At the security conference on Tuesday, I chaired a discussion on ‘Values: what should the West stand for?’, with terrific contributions by Bishop Richard Chartres, Rabbi Lord Sacks and Anne Applebaum. In the midst of talk about the importance of recognising faith as a source of values, I raised a delicate point. On Sunday, in Small Heath Park, Birmingham, a crowd, claimed to be 100,000-strong, gathered for the festival of Eid al-Fitr. Media photos showed the crowd praying. What does a non-Muslim British citizen feel at such a scene? The honest answer would probably be ambiguous. On the one hand, this was a dignified and peaceful display of a faith free to benefit from our cherished freedom to worship. On the other, it was a show of strength. Those at prayer — only men, in the photographs — were laying claim to the public space, rather as Orange and Republican parades (the great majority of which pass off without incident) compete to do so in Northern Ireland. Given the ferment in Islam across the world, can one feel completely easy about its growing power here? The rabbi and the bishop replied that the Abrahamic commonality between their faiths and Islam was what must always be emphasised, and eschewed any words that might divide. That is surely the best religious answer. But I must admit that it does not set my heart completely at ease.

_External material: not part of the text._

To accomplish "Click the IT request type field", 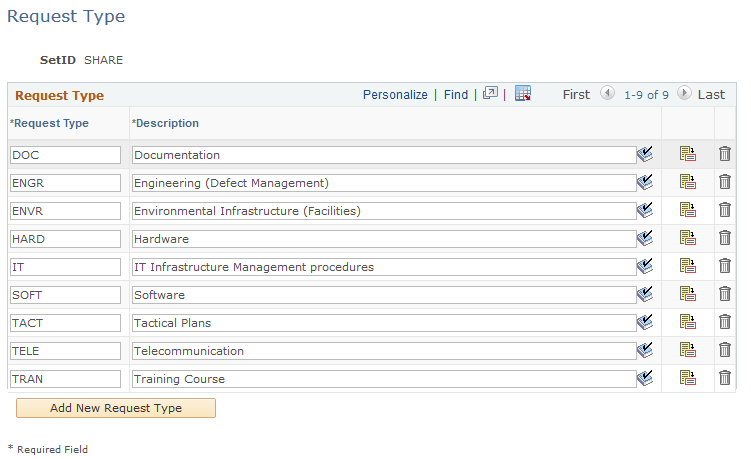I will point(65,267).
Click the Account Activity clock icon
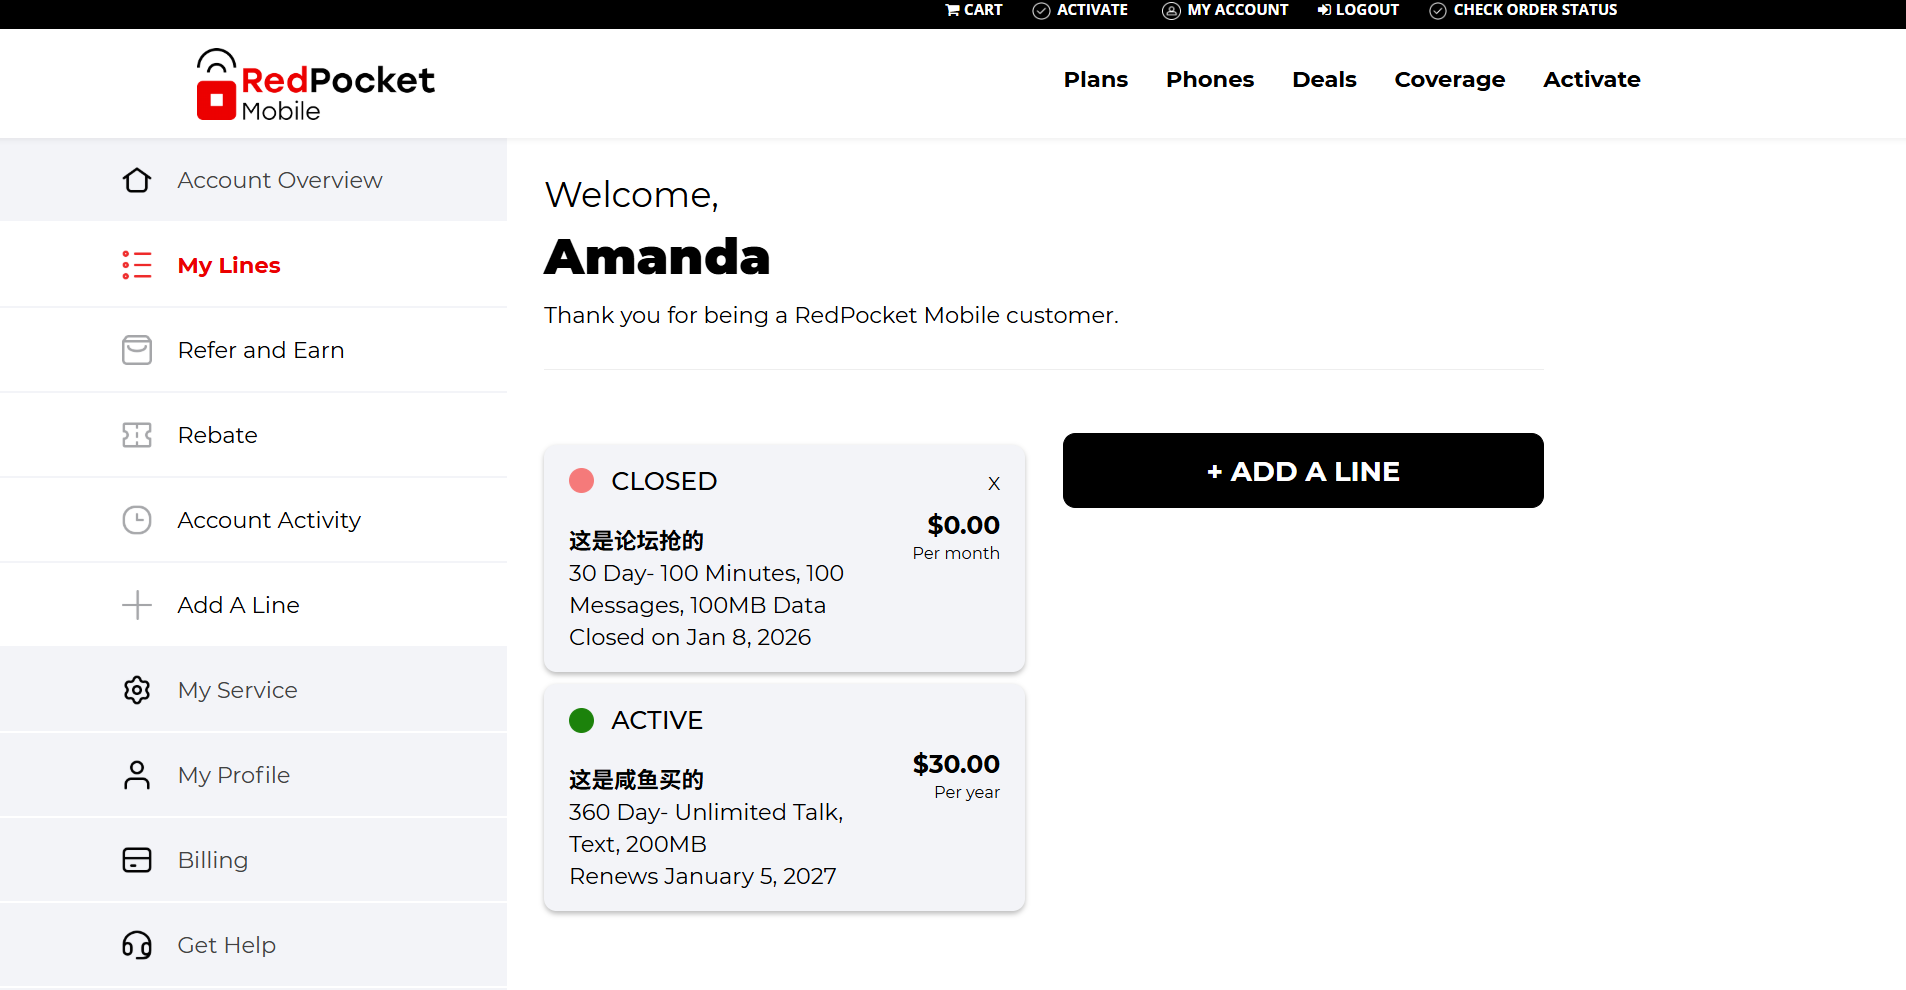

People like Philip Hammond say that we must at all costs avoid a ‘cliff-edge’ in the Brexit negotiations. But the more dangerous cliff-edge is the political one. If, having voted to Leave, we do so in name but not in fact, the elites will have frustrated the ballot box, and faith in the democratic process will plunge to its death. This is Holmes versus Moriarty at the Reichenbach Falls. Just now, Moriarty has the upper hand. But remember that Holmes survived, because Conan Doyle had to revive him — by popular demand.

The phrase ‘bucket list’ entered the language early this century, and you now hear it most days. It means your self-chosen list of the things you must do before you die. There is something wrong about the psychology behind this. More of us are troubled by doing too much, not too little. Life involves innumerable lists of tasks, and this makes one ill-prepared for death. The best bucket-shop list of things to do would simply say ‘Less’.